EXERCISE 1: In the blog post below, rewrite the paragraph beginning "As you hopefully recall" as a short bulleted list that keeps its main facts.
EXERCISE 2:
Using the blog post below, decide whether each statement agrees with it. Answer yes or no, and quote the words from the blog post that settle it.
(a) The land for the guesthouse covers 2 acres.
(b) The writer finds grant proposals more fun than the blog.
(c) The site mentioned is in Pilate, Haiti.
EXERCISE 3: According to the blog post below, what does the writer spend all day writing?

EXCERPTED TEXT:
Posted by: universallearningcentreblog | November 22, 2011

Blog, Guilt & a Guesthouse

You may have noticed the lack of posts lately on the blog.  Sorry for that!  All I can say is that honestly, I have no desire to write for the blog when I’m writing grant proposals and web content all day.  I really wish I did because the blog is way more fun!  There is so much to tell you and it makes me feel guilty for not writing and keeping you all up to date on what’s going on with ULC!  I’ll do my best this holiday season to post details about all the goings on, but please forgive me for not being very consistent!I

So, just a short post today with some news about the site in Pilate, Haiti.


As you hopefully recall, we started construction on a guesthouse this year.  The 2-acre parcel of land was donated by Pilate resident Albert Jean and his brothers.  It’s a gorgeous, lush piece of land. Below, the hill leading up from the river is at the back of the property.

PROVIDED DATA:
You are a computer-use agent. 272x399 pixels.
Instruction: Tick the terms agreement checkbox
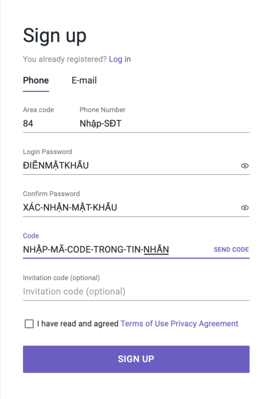click(29, 324)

WRITTEN ANSWER 1:
- Construction on a guesthouse started this year.
- Pilate resident Albert Jean and his brothers donated the 2-acre parcel of land.
- The land is gorgeous and lush.
- The hill leading up from the river is at the back of the property.

WRITTEN ANSWER 2:
(a) Yes: "The 2-acre parcel of land was donated by Pilate resident Albert Jean and his brothers."
(b) No: "I really wish I did because the blog is way more fun!"
(c) Yes: "some news about the site in Pilate, Haiti."

WRITTEN ANSWER 3: Grant proposals and web content.